Une réunion spéciale de leaders religieux s’est tenue ce lundi 14 septembre au Sheraton Hôtel autour de plusieurs enjeux de l’heure.
À cette occasion, le mouvement des Églises de réveil a notamment abordé une polémique liée à des propos attribués au pasteur et prophète Jules Mulindwa.
Selon les éléments communiqués, les responsables religieux contestent particulièrement une expression attribuée au prédicateur à propos de Jésus-Christ, qu’il aurait qualifié de « Zoba ».
Les Églises de réveil demandent des explications
Le mouvement considère ces propos, tels qu’ils lui sont attribués, comme graves et inacceptables.
Il appelle le prophète Jules Mulindwa à la repentance et souhaite que les circonstances exactes dans lesquelles ces propos auraient été tenus soient établies.

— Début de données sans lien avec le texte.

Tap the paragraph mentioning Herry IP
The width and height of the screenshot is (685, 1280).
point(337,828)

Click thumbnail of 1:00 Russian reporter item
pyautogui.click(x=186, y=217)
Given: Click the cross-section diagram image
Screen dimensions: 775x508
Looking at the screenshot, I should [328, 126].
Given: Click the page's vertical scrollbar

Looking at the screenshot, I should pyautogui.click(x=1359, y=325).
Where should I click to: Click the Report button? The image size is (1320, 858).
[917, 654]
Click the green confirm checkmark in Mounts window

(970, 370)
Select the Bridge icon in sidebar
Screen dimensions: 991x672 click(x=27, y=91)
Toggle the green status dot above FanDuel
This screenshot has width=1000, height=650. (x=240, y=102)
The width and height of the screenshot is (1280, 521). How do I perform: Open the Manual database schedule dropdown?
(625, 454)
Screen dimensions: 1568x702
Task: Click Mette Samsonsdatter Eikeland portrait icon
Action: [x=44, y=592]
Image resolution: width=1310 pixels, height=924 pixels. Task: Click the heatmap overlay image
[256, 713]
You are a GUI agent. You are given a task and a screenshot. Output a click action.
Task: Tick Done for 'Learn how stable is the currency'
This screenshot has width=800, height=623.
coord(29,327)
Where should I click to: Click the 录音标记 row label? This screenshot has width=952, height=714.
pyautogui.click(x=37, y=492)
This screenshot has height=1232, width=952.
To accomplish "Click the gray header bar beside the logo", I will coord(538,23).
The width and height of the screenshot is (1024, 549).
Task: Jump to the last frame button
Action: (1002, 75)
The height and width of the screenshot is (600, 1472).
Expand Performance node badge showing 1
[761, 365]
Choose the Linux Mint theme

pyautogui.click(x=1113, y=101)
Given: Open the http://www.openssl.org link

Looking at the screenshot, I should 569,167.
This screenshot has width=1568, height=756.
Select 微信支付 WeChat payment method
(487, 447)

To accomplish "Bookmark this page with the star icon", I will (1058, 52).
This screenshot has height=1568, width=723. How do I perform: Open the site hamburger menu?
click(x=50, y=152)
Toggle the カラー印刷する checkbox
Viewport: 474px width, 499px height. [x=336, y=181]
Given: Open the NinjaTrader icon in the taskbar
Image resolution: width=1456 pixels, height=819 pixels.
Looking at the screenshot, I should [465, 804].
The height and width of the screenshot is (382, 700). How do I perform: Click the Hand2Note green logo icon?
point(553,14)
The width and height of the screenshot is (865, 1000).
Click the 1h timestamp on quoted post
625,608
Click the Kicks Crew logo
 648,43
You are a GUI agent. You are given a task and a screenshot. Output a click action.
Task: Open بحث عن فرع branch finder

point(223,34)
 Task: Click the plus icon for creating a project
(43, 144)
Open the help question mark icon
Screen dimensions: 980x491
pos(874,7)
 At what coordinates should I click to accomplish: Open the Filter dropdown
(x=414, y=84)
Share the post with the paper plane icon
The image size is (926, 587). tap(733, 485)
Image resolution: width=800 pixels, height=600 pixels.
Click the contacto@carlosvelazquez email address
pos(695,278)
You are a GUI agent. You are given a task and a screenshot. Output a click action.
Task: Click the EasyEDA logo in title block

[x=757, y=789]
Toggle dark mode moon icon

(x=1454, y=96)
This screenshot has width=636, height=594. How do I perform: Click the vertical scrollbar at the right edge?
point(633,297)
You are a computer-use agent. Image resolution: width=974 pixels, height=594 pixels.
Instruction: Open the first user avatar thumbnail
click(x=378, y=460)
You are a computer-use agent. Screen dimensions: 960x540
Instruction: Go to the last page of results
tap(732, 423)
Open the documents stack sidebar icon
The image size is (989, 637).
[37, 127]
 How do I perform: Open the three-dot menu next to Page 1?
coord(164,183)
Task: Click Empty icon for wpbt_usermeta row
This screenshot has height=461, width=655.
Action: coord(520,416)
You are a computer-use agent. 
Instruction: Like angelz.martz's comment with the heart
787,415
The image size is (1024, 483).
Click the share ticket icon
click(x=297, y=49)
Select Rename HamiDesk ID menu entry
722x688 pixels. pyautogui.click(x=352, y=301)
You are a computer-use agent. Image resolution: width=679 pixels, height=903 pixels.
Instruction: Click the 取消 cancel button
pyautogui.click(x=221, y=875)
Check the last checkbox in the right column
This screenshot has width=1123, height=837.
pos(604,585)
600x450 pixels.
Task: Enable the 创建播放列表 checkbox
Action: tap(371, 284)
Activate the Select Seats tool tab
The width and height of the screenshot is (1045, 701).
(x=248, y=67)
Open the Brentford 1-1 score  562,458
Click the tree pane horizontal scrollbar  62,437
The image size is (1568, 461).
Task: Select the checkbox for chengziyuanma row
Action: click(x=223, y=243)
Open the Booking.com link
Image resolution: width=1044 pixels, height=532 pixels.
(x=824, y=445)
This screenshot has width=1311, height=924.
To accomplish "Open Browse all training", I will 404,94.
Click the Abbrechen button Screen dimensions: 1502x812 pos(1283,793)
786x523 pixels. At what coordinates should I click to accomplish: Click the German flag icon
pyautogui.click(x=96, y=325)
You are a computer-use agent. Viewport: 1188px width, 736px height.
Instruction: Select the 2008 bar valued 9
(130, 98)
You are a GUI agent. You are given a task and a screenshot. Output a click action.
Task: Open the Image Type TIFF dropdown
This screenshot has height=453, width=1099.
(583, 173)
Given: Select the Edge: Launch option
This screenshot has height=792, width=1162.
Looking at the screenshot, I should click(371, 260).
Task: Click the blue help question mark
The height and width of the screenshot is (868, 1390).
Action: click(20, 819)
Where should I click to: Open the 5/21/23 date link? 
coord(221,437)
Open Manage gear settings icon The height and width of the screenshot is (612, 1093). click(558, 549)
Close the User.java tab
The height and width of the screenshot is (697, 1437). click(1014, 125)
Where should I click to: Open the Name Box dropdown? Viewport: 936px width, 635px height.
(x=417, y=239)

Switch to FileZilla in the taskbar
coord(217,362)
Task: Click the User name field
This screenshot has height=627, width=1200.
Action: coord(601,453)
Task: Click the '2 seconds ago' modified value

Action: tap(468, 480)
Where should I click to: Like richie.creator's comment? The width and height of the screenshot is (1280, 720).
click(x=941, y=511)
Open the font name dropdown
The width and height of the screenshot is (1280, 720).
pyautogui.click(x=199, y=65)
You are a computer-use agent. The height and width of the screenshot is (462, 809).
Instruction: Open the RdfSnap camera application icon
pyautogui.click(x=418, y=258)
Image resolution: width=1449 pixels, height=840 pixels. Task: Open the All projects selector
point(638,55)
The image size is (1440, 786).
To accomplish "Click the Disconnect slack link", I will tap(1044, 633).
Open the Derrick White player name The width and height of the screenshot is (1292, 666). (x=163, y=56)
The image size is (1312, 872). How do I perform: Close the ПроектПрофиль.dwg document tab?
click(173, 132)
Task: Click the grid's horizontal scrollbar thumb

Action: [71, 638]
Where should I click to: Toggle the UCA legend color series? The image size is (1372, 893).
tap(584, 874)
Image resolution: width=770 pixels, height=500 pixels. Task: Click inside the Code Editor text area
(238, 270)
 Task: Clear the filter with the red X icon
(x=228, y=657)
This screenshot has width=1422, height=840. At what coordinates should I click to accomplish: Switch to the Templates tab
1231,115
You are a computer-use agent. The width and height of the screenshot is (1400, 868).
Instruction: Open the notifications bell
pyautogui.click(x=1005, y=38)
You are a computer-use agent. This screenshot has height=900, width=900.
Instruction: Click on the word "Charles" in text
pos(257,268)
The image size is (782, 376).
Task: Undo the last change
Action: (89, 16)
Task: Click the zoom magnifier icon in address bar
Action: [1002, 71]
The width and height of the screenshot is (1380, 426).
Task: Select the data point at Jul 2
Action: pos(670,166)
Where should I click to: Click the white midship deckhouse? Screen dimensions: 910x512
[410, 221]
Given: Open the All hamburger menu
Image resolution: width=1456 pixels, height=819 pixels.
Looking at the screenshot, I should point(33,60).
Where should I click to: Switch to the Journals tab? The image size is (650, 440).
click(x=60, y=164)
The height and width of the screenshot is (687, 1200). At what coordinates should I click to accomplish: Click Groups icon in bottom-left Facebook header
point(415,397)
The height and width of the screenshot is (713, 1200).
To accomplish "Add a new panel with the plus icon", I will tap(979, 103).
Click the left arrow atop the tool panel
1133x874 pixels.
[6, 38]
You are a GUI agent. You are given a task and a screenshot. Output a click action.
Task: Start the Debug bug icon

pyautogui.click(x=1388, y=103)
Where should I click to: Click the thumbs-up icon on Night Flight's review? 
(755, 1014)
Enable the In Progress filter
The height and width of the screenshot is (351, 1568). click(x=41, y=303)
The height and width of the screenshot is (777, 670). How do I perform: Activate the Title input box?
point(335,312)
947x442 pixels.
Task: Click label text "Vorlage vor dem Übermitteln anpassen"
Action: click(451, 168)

À ce stade, les informations disponibles ne permettent toutefois pas de vérifier de manière indépendante la teneur exacte des propos ni leur contexte.
Le dossier transmis aux autorités
Face à cette polémique, les Églises de réveil affirment avoir saisi les autorités compétentes ainsi que le Conseil supérieur de l’audiovisuel et de la communication (CSAC).
L’objectif annoncé est de permettre l’ouverture d’une enquête et, le cas échéant, d’établir les responsabilités conformément aux dispositions légales.
Cette démarche laisse désormais aux instances saisies le soin d’examiner les faits et les éléments disponibles.
Une affaire qui suscite des réactions
L’affaire intervient dans un environnement religieux congolais marqué par une forte présence des prédicateurs et des médias confessionnels dans l’espace public.
La réaction des Églises de réveil montre en tout cas la sensibilité du sujet, particulièrement lorsqu’il concerne des propos attribués à une personnalité religieuse au sujet de Jésus-Christ.
Pour l’heure, aucune conclusion définitive ne peut être tirée sur les responsabilités éventuelles. La suite dépendra notamment des vérifications et des éventuelles démarches engagées auprès des autorités compétentes et du CSAC.